◆ Problem details ◆
At the line with "The width and", start transcribing; stop after the last line of the data below. Keep it exact and leave pictures out.

|---|

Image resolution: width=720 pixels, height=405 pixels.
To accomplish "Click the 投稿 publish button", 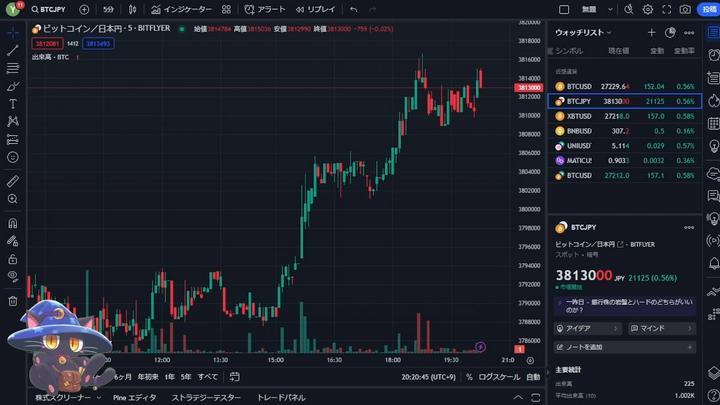I will [709, 9].
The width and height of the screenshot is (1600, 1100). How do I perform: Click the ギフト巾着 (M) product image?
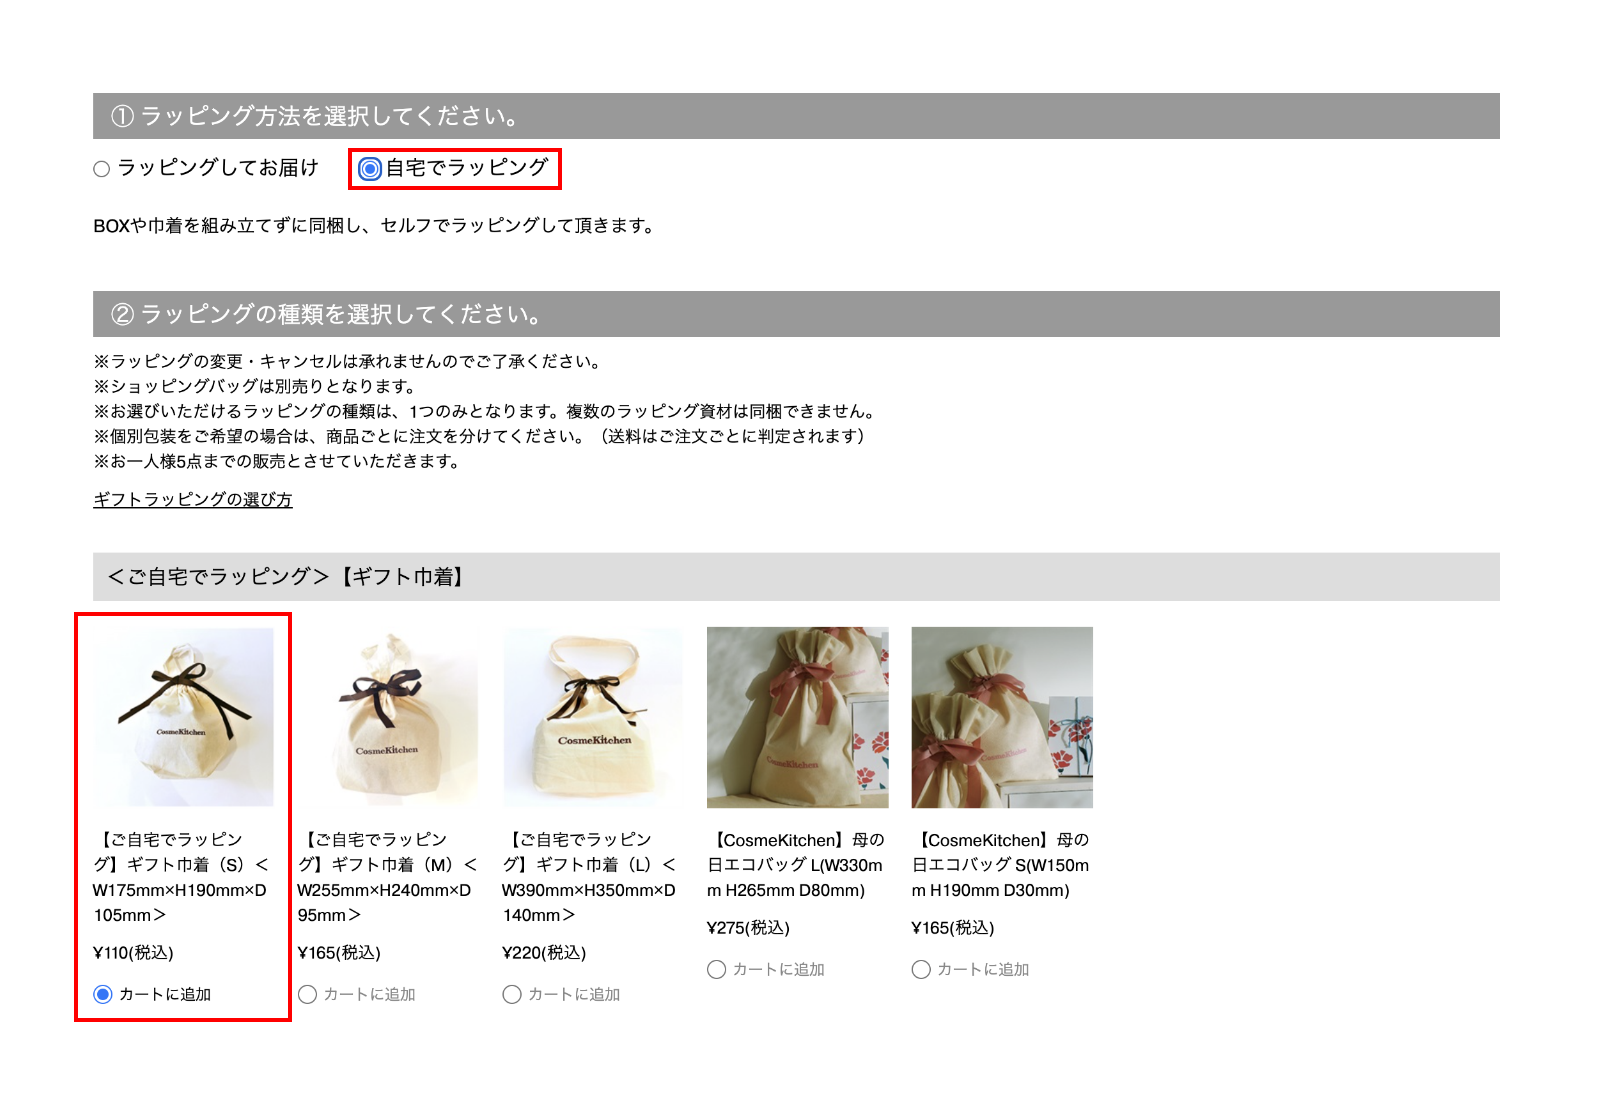(x=388, y=717)
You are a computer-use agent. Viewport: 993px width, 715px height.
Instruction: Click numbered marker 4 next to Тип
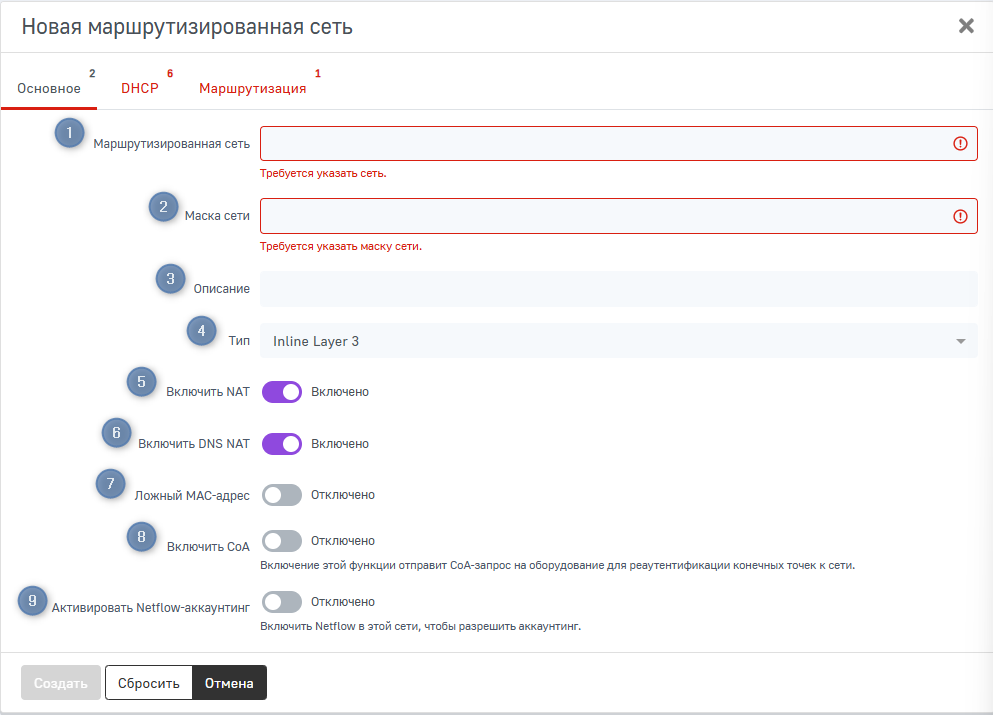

|---|

◆ Completed exercise ◆
The width and height of the screenshot is (1600, 1100). How do I perform: Click the ギフト巾着 (M) product image?
(x=388, y=717)
You are a computer-use agent. Viewport: 993px width, 715px height.
Instruction: Click numbered marker 4 next to Тип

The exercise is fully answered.